» Your goal:
Recast the listing below as a numbered list, one line per item, and leave out any blank lines and all the pictures.
____ Working data
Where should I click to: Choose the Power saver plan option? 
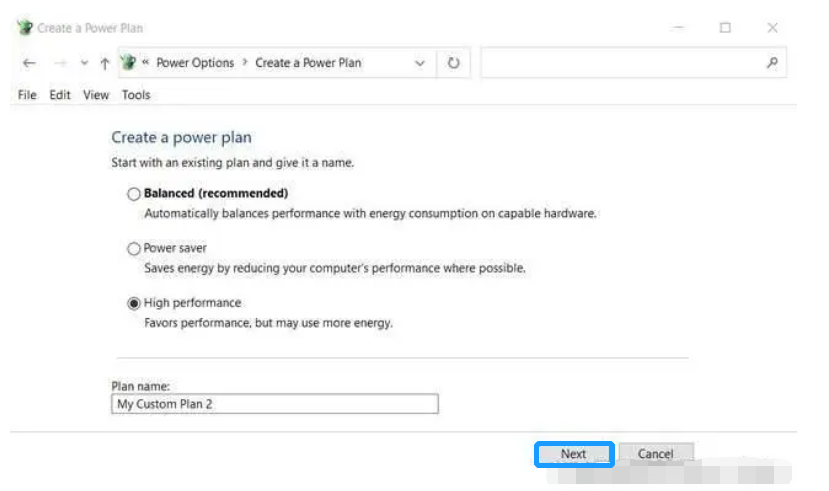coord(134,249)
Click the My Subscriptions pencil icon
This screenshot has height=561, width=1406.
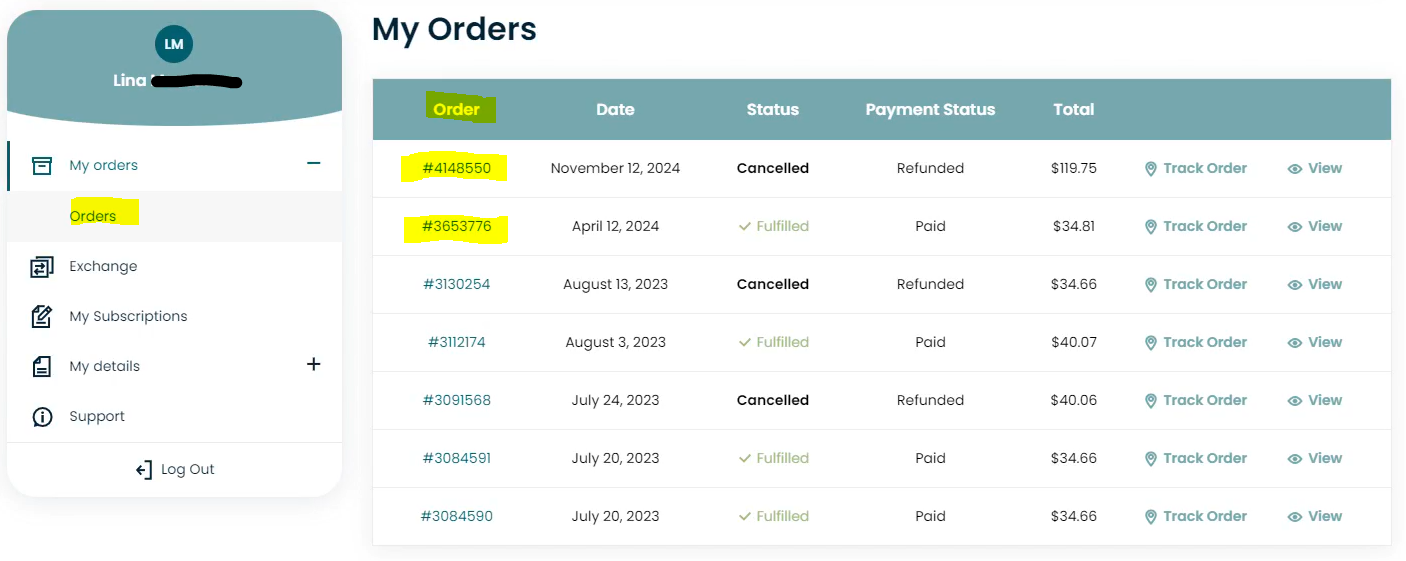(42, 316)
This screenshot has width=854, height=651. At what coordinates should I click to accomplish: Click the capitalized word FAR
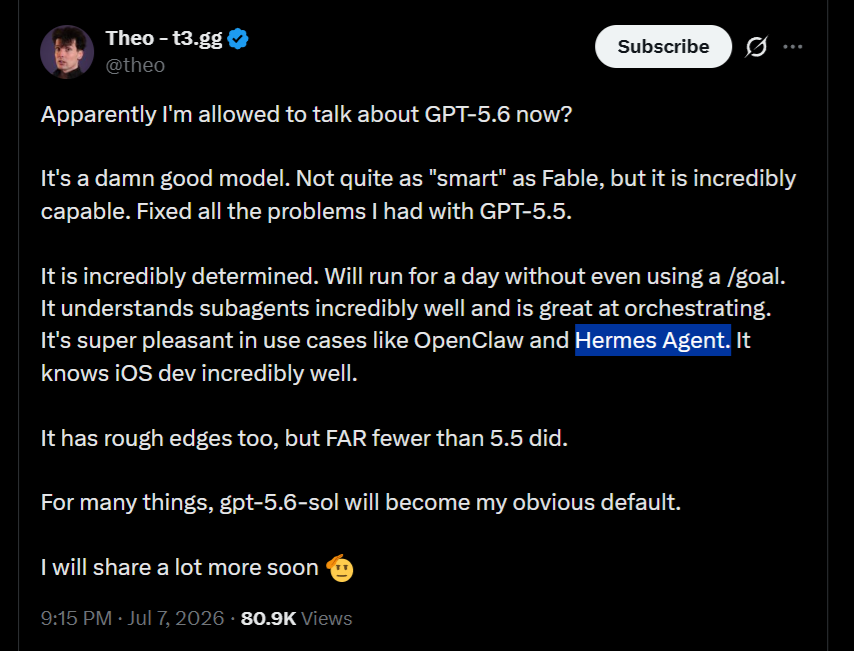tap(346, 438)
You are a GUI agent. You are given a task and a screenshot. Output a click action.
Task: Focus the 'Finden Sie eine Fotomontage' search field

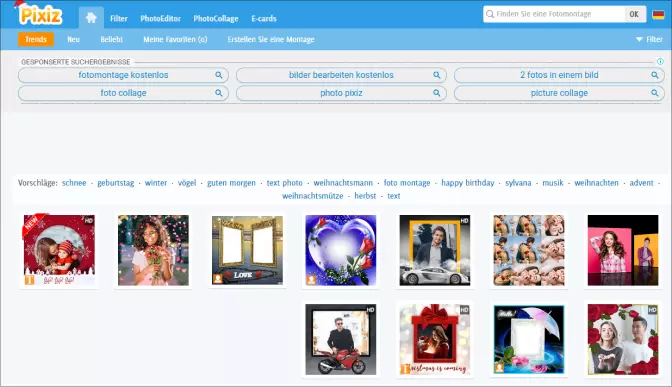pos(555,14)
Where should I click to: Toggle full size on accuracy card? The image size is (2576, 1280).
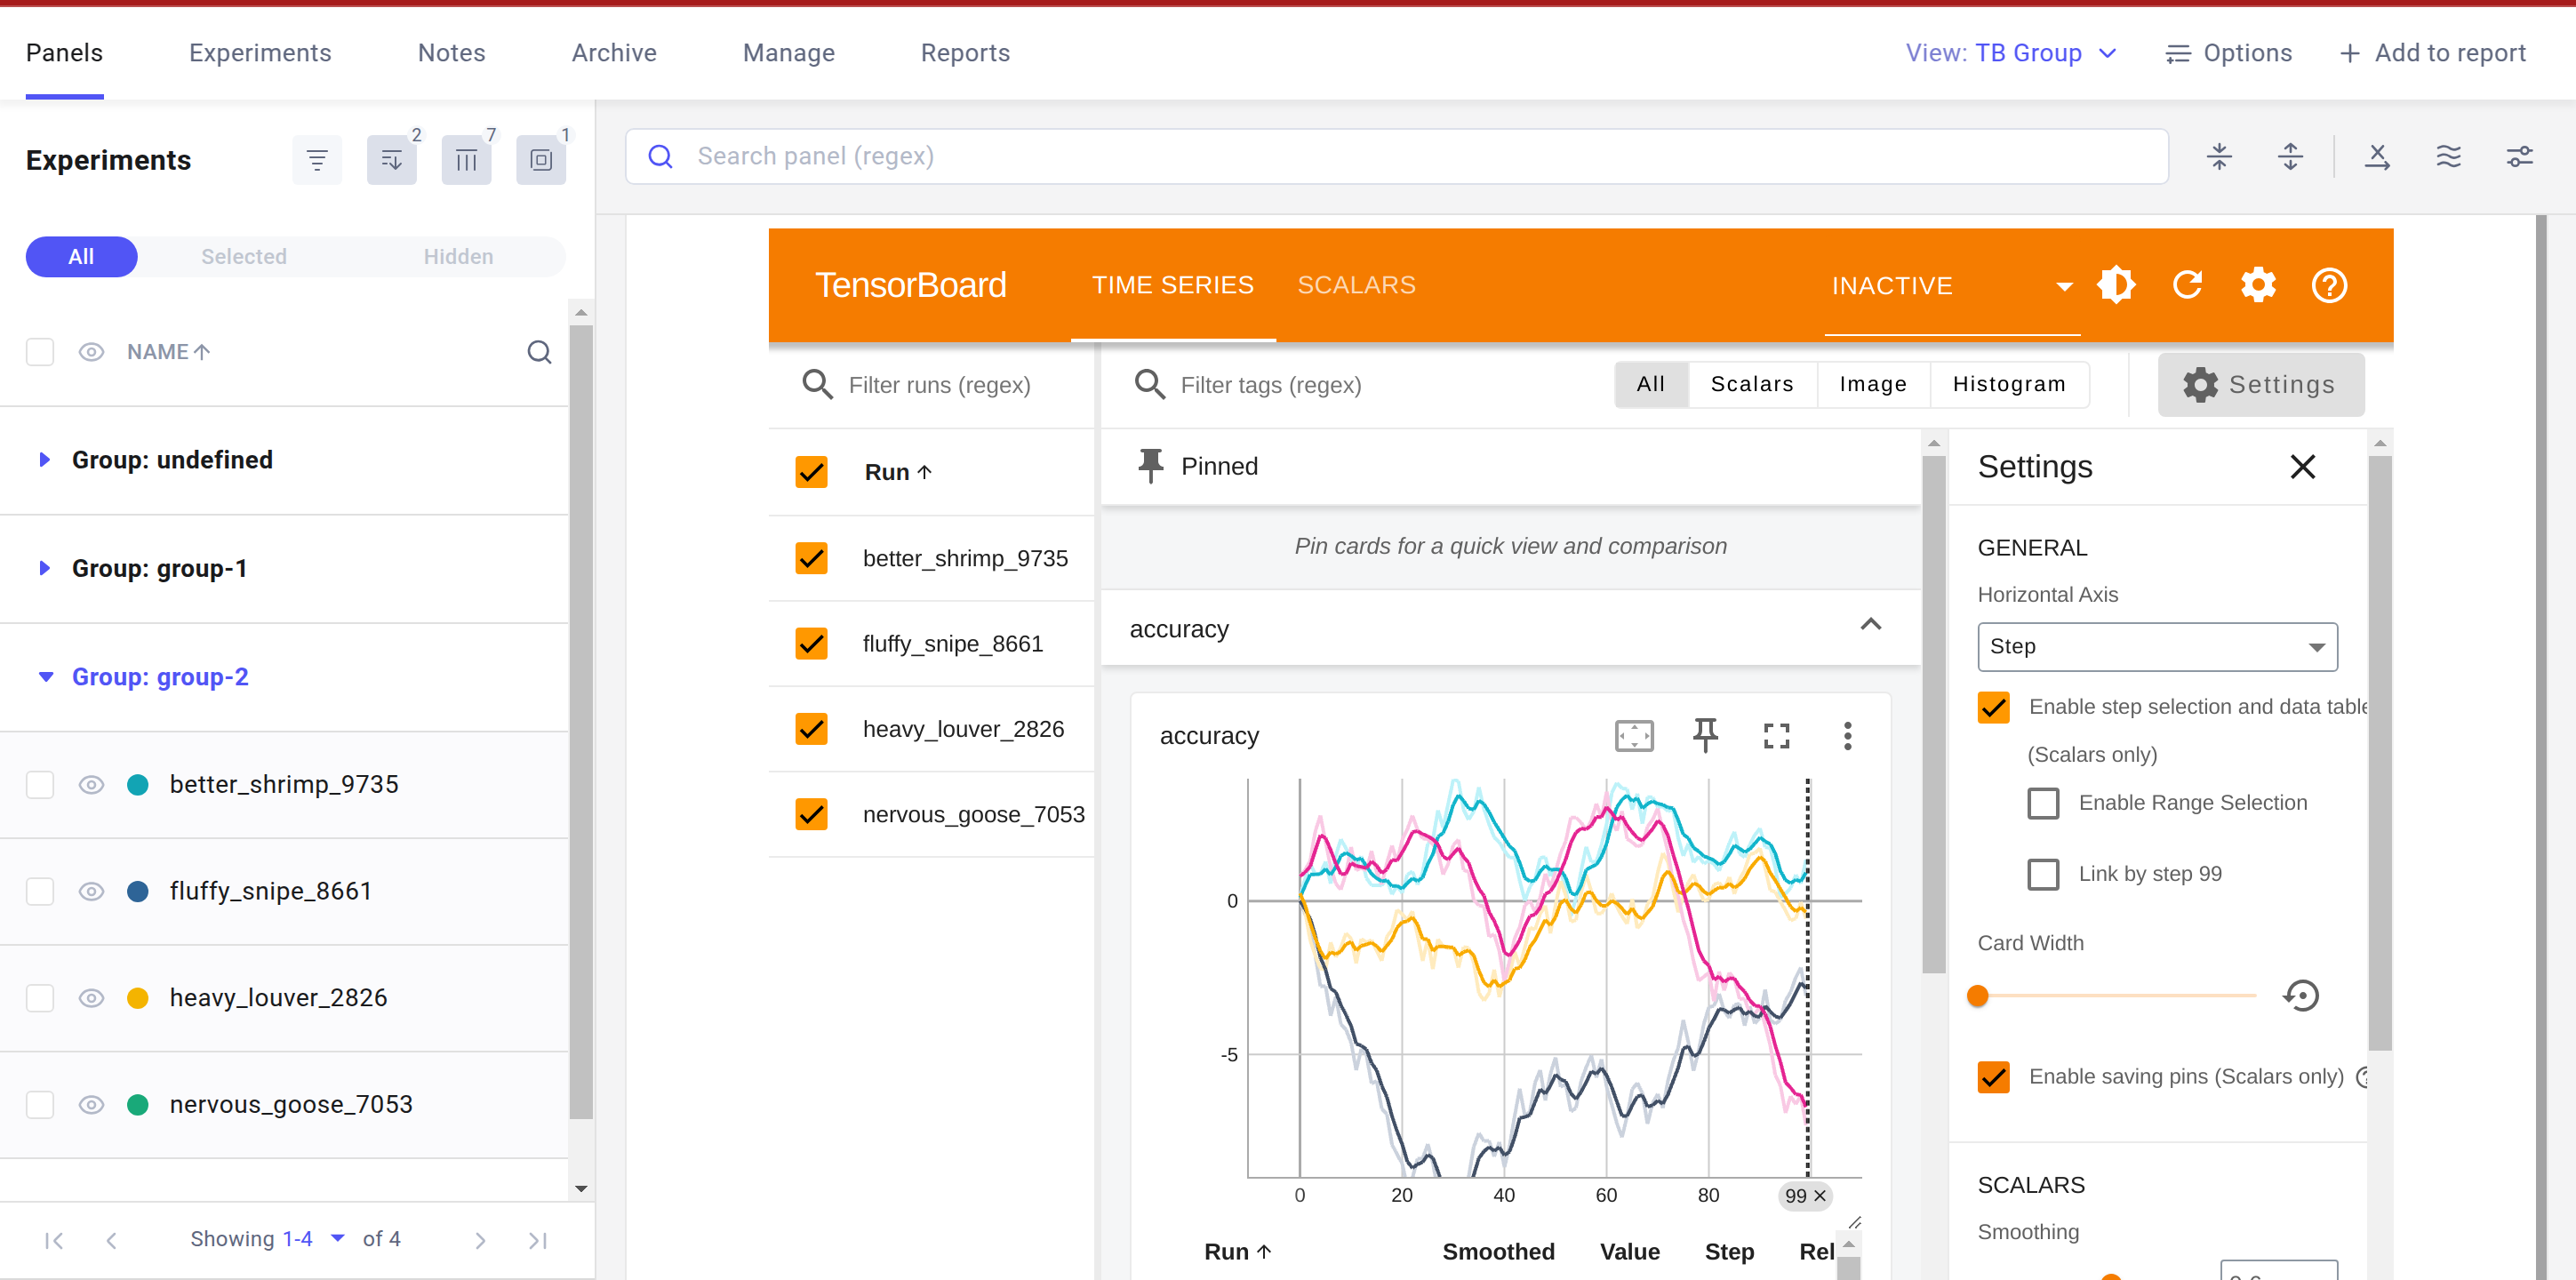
________
» Final result:
1. Where should I click to: Choose the Power saver plan option? 
2. coord(134,249)
3. Click the My Subscriptions pencil icon
4. This screenshot has height=561, width=1406.
5. (42, 316)
6. This screenshot has width=854, height=651. At what coordinates should I click to accomplish: Click the capitalized word FAR
7. tap(346, 438)
8. You are a GUI agent. You are given a task and a screenshot. Output a click action.
9. Task: Focus the 'Finden Sie eine Fotomontage' search field
10. pos(555,14)
11. Where should I click to: Toggle full size on accuracy card? The image size is (2576, 1280).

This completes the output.